▸ Text passage
____________________
Even in cases where we find philosophers listing a series of contributors to the New Theory of Reference, Marcus is typically not mentioned. John Perry, who, along with Kaplan, is the leading exponent of the New Theory of indexicals, writes that "Lessons learned from the works of Donnellan, Kaplan, Kripke, Putnam, Wettstein and other New Theorists of Reference have convinced me to accept two theses. ...First, the references of the singular terms do not depend on Fregean senses, or identifying descriptions in the mind of the speaker. ...Second, each of these utterances expresses what David Kaplan has called a 'singular proposition"' (Perry, 1988: 108).
____________________
▸ Data provided
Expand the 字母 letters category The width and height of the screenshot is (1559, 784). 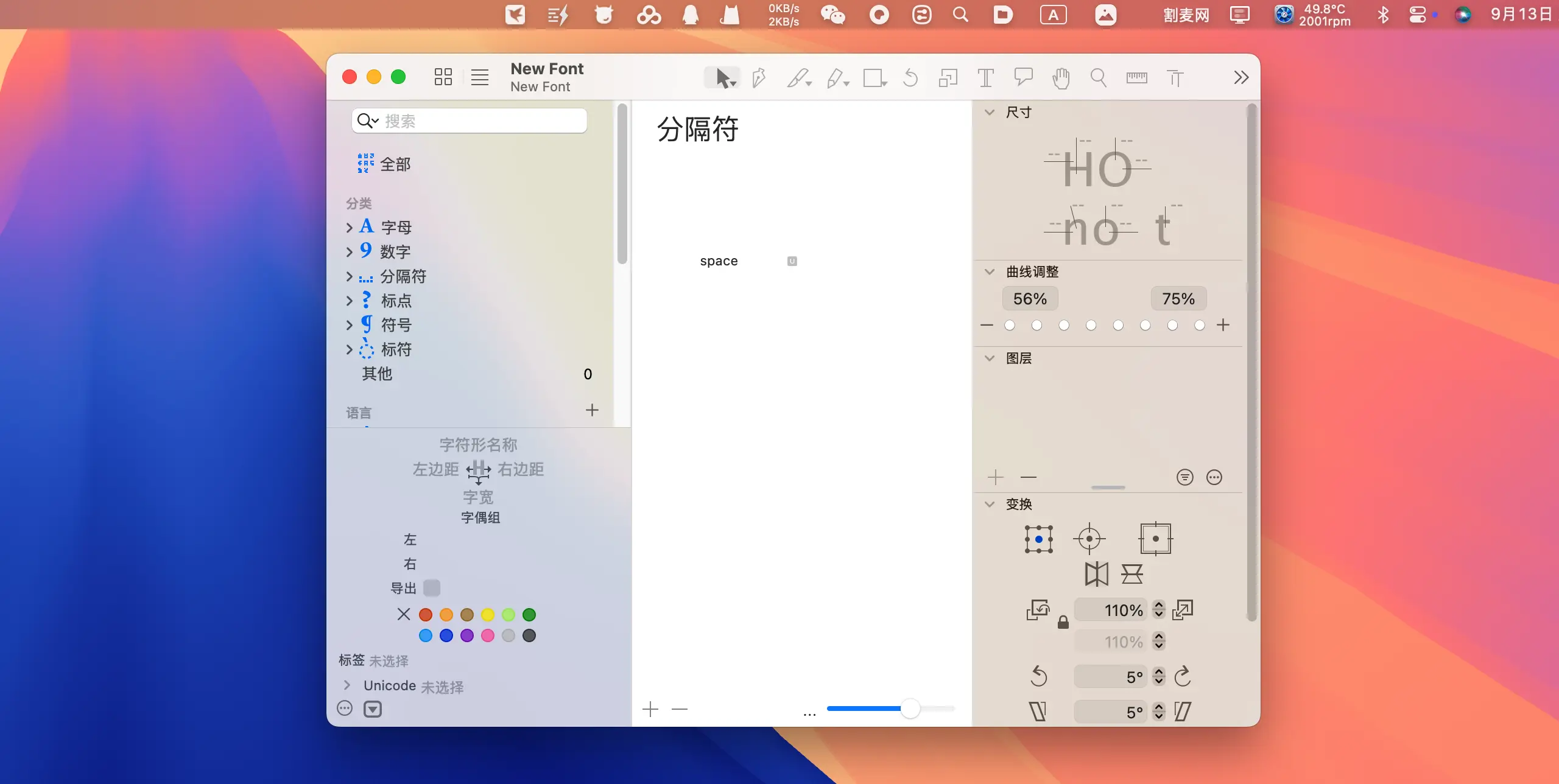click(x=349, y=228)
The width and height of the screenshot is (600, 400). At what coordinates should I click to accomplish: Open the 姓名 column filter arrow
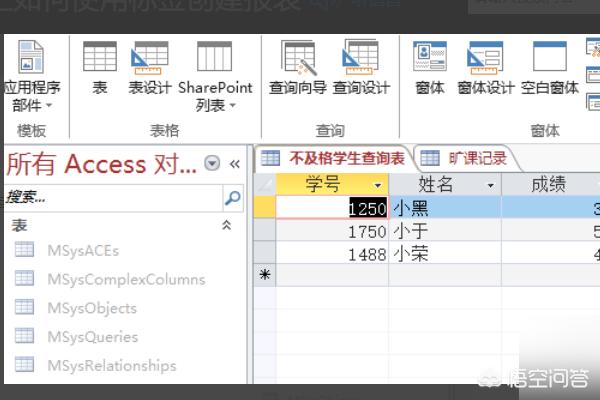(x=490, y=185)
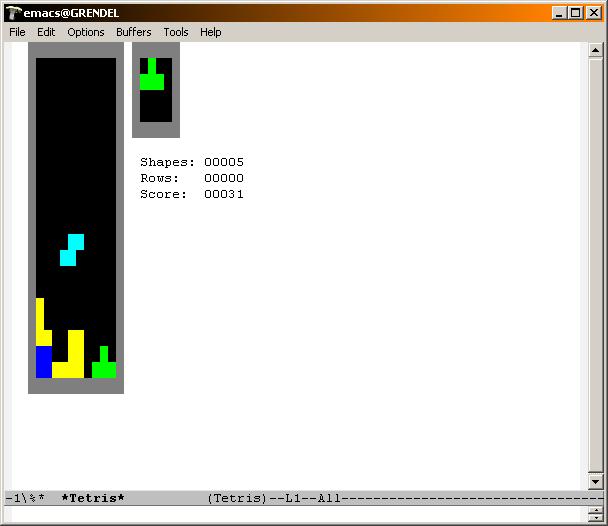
____________________
▸ Written instruction A
Answer these questions about the passage on the New Theory of Reference:
(i) Which philosopher is typically not mentioned when philosophers list contributors to the New Theory of Reference?
(ii) Who is named as the leading exponent of the New Theory of indexicals along with John Perry?
(iii) According to the second thesis Perry accepts, what does each of the utterances express, in David Kaplan's term?
▸ Written instruction B
Summarize the passage on the New Theory of Reference in two sentences.
▸ Written instruction C
Write the next part of the passage on the New Theory of Reference, picking up after its last sentence.
The data plays no part in this work.

▸ Task answer A
(i) Marcus
(ii) Kaplan
(iii) A singular proposition

▸ Task answer B
Marcus is typically left out even when philosophers list a series of contributors to the New Theory of Reference. John Perry, for example, credits Donnellan, Kaplan, Kripke, Putnam, Wettstein and other New Theorists of Reference with convincing him of two theses: that the references of singular terms do not depend on Fregean senses or identifying descriptions in the speaker's mind, and that each of these utterances expresses what Kaplan called a "singular proposition."

▸ Task answer C
The relevant lessons, however, were first taught by Marcus and repeated with elaboration by the named individuals. In Nathan Salmon's book on Reference and Essence, he writes that versions of the New Theory of Reference were "developed, to a considerable extent independently, by several contemporary philosophers of semantics, most notably Keith Donnellan, David Kaplan, Saul Kripke, and Hilary Putnam" (Salmon, 1981: 3). Another leading contributor to the New Theory, Howard Wettstein, writes such things as "New theorists like Keith Donnellan, David Kaplan, Saul Kripke, John Perry, and Hilary Putnam -and my own work falls into this tradition -proffer an account (of direct reference that is anti-Fregean)" (Wettstein, 1986: 185-186). Quotations such as these can be picked out at will from the current literature. I was once myself among the guilty, calling Marcus' theory of proper names "the Kripke- Donnellan theory of proper names" (Smith, 1987: 387).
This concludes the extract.